WORK TO BE COMPLETED >>
Print out every line of the listing below without alteration.

THE DATA >>
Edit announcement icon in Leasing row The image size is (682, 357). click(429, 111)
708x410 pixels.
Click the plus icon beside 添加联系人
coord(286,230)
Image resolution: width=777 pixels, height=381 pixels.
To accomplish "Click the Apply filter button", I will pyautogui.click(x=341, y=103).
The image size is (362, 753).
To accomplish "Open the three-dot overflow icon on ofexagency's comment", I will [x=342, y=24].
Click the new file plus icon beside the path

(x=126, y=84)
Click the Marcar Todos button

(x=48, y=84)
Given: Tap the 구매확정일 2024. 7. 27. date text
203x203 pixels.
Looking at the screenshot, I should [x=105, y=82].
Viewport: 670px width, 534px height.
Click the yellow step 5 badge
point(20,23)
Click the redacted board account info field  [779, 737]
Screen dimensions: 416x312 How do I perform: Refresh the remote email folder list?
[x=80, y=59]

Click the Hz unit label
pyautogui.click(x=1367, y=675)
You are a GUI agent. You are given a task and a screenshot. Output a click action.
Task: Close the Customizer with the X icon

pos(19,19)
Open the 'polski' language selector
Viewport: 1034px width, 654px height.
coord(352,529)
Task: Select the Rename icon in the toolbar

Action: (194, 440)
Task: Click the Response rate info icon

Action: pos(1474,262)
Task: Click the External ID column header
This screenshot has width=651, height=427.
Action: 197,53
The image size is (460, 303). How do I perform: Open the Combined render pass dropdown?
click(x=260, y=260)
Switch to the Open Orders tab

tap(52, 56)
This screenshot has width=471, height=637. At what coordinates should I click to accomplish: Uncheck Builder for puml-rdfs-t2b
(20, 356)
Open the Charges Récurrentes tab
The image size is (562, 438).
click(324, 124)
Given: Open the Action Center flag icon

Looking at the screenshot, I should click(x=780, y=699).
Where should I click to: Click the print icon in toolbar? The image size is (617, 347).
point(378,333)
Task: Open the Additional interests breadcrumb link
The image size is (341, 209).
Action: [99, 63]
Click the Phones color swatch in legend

RESPONSE TO THE EXERCISE >>
Edit announcement icon in Leasing row The image size is (682, 357). click(429, 111)
708x410 pixels.
Click the plus icon beside 添加联系人
coord(286,230)
Image resolution: width=777 pixels, height=381 pixels.
To accomplish "Click the Apply filter button", I will pyautogui.click(x=341, y=103).
The image size is (362, 753).
To accomplish "Open the three-dot overflow icon on ofexagency's comment", I will [x=342, y=24].
Click the new file plus icon beside the path

(x=126, y=84)
Click the Marcar Todos button

(x=48, y=84)
Given: Tap the 구매확정일 2024. 7. 27. date text
203x203 pixels.
Looking at the screenshot, I should [x=105, y=82].
Viewport: 670px width, 534px height.
Click the yellow step 5 badge
point(20,23)
Click the redacted board account info field  [779, 737]
Screen dimensions: 416x312 How do I perform: Refresh the remote email folder list?
[x=80, y=59]

Click the Hz unit label
pyautogui.click(x=1367, y=675)
You are a GUI agent. You are given a task and a screenshot. Output a click action.
Task: Close the Customizer with the X icon

pos(19,19)
Open the 'polski' language selector
Viewport: 1034px width, 654px height.
coord(352,529)
Task: Select the Rename icon in the toolbar

Action: (194, 440)
Task: Click the Response rate info icon

Action: pos(1474,262)
Task: Click the External ID column header
This screenshot has width=651, height=427.
Action: 197,53
The image size is (460, 303). How do I perform: Open the Combined render pass dropdown?
click(x=260, y=260)
Switch to the Open Orders tab

tap(52, 56)
This screenshot has width=471, height=637. At what coordinates should I click to accomplish: Uncheck Builder for puml-rdfs-t2b
(20, 356)
Open the Charges Récurrentes tab
The image size is (562, 438).
click(324, 124)
Given: Open the Action Center flag icon

Looking at the screenshot, I should click(x=780, y=699).
Where should I click to: Click the print icon in toolbar? The image size is (617, 347).
point(378,333)
Task: Open the Additional interests breadcrumb link
The image size is (341, 209).
Action: [99, 63]
Click the Phones color swatch in legend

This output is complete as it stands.